The data

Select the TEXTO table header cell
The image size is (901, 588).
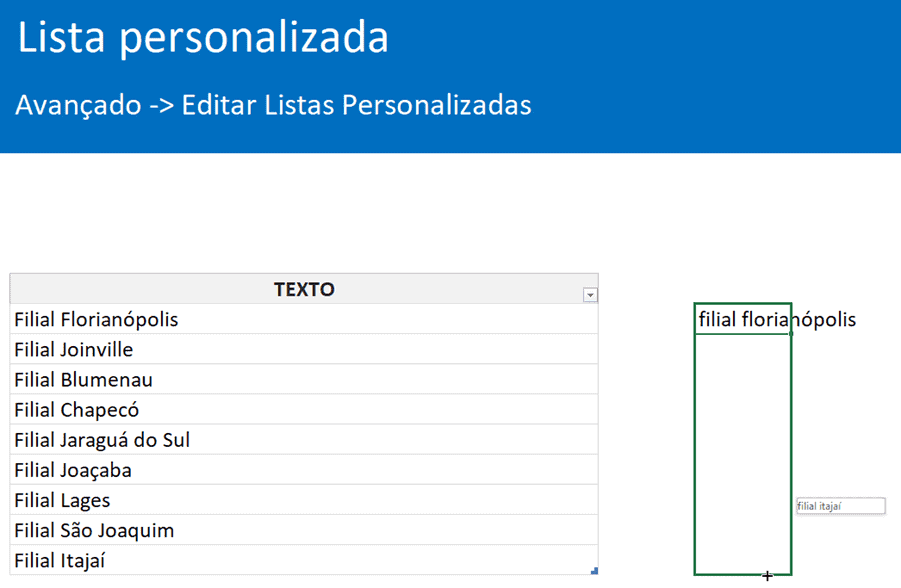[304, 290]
---
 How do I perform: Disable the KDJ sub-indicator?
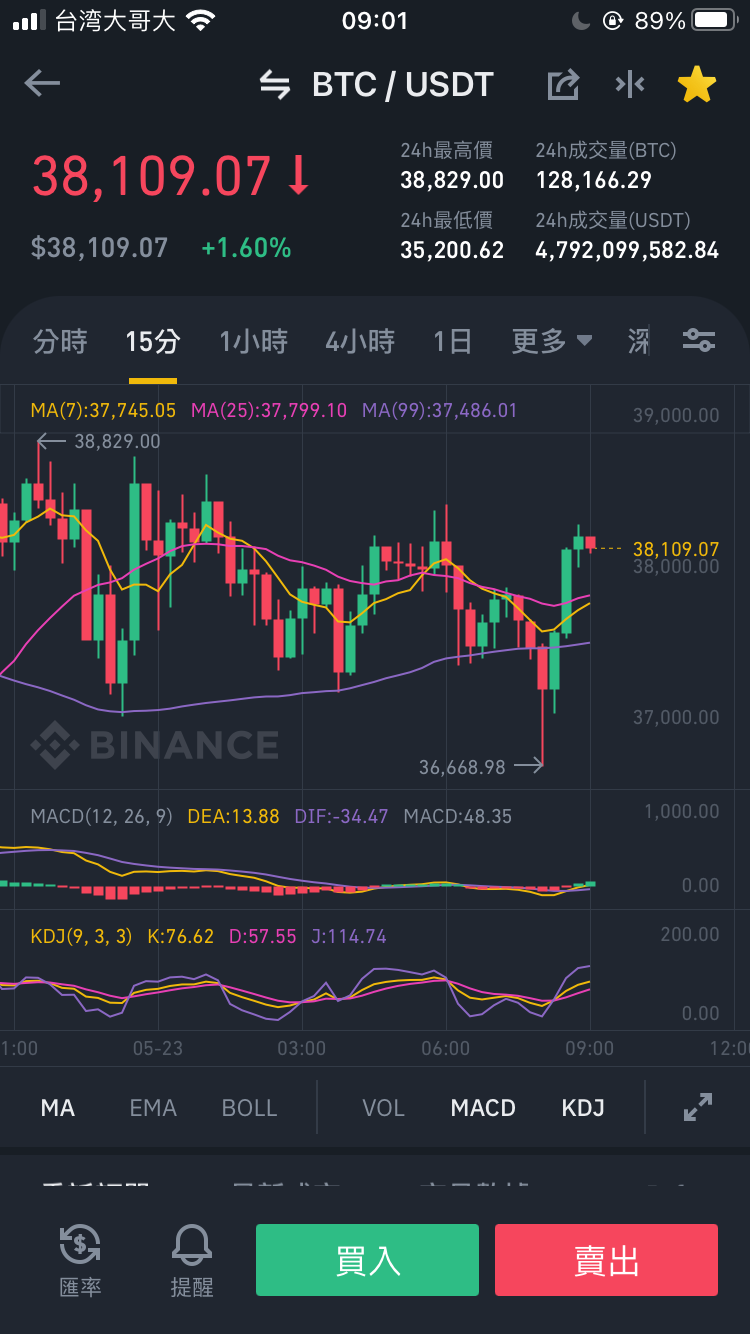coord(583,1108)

Given instruction
Return each line of the data above that contains the string "Disable", matching case exactly.

The solution
 How do I perform: Disable the KDJ sub-indicator?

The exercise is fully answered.